El PSOE reivindica la unidad frente a la confrontación
El portavoz socialista, José Andrés García Malagón, defendió que la moción pretendía lanzar “una sola voz” en representación de toda la ciudadanía y acusó a la oposición, especialmente a Vox, de alimentar un relato de confrontación política basado, según sostuvo, en informaciones que no se corresponden con la realidad administrativa del expediente.
Durante su intervención insistió en que el Ayuntamiento conoció el contenido técnico del proyecto cuando la Junta de Andalucía publicó la autorización ambiental integrada el pasado 26 de mayo, momento a partir del cual comenzaron las alegaciones municipales.
También defendió que la Corporación debía transmitir un mensaje claro a los vecinos: que no permitirá nuevas industrias que generen molestias en Baena, al tiempo que reclamó trabajar conjuntamente para encontrar soluciones a la gestión de los subproductos del olivar sin perjudicar al municipio.
Serrano responde a las acusaciones y promete utilizar todas las competencias municipales
La alcaldesa cerró un debate que se prolongó durante varias horas respondiendo a las críticas de PP y Vox.

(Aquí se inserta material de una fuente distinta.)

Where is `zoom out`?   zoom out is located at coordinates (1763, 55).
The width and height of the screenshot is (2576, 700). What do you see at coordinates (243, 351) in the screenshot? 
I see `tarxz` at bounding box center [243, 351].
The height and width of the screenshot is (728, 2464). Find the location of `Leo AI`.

María Jesús Serrano negó haber ocultado información en ningún momento y explicó que los informes de compatibilidad urbanística constituyen un trámite reglado que no autorizan ni recalifican terrenos, sino que únicamente certifican si un determinado uso resulta compatible con el planeamiento vigente.
Asimismo, defendió que el Ayuntamiento ha actuado conforme avanzaba el procedimiento administrativo, recordó que ya se han presentado alegaciones al expediente ambiental y confirmó que el Plan Especial para regular las energías renovables ya está en marcha.
En uno de los momentos más destacados del debate, la alcaldesa lanzó un mensaje que resumió el posicionamiento del equipo de gobierno:
“Mientras sea alcaldesa de Baena no habrá licencia para industrias molestas que perjudiquen la salud y la calidad de vida de los vecinos.”
Con la aprobación de la moción, el Ayuntamiento de Baena traslada oficialmente su rechazo a la implantación de la planta de biometano en los términos planteados y reclama a la Junta de Andalucía la paralización cautelar de estos proyectos hasta que exista un marco normativo específico. Todo ello en un contexto de creciente movilización social, con una ciudadanía que ha convertido esta infraestructura en el principal foco del debate político y vecinal del municipio.